--- Provided entries ---
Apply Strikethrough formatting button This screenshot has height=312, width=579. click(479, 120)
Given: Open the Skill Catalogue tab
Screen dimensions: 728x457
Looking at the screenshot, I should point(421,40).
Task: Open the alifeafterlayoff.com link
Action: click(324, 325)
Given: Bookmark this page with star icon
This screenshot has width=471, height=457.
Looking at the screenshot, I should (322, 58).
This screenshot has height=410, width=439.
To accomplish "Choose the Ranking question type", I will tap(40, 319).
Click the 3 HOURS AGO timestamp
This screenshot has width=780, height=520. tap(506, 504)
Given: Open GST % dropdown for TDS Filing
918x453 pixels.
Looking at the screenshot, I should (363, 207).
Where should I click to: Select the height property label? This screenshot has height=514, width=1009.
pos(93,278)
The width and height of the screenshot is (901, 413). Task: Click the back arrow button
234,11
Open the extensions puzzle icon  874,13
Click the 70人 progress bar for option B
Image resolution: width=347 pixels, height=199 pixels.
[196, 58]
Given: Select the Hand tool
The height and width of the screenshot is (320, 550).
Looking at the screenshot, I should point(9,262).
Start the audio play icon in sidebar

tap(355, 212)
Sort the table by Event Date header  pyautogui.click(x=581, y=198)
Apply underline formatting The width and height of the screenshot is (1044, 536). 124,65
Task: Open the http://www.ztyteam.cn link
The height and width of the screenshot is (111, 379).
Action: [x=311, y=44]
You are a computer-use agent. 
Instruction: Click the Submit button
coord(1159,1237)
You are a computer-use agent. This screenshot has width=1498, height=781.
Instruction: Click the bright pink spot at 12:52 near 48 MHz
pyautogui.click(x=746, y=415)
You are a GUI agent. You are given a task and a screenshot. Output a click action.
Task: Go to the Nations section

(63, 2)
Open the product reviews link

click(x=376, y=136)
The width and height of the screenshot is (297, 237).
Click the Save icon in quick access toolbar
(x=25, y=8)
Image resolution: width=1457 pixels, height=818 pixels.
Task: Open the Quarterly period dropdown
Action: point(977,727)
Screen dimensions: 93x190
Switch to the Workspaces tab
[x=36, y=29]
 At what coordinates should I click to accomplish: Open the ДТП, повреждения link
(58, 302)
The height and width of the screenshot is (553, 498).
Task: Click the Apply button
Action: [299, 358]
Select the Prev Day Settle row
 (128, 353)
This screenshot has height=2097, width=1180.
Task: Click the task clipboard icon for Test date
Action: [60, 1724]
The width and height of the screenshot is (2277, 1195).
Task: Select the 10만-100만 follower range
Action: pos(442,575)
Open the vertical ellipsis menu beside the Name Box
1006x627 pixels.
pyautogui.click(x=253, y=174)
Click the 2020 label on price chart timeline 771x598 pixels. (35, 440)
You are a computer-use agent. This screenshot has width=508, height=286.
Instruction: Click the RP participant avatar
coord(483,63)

--- Activity ---
The answer should consist only of the number of lines above in which "computer" appears.

--- Exercise result ---
3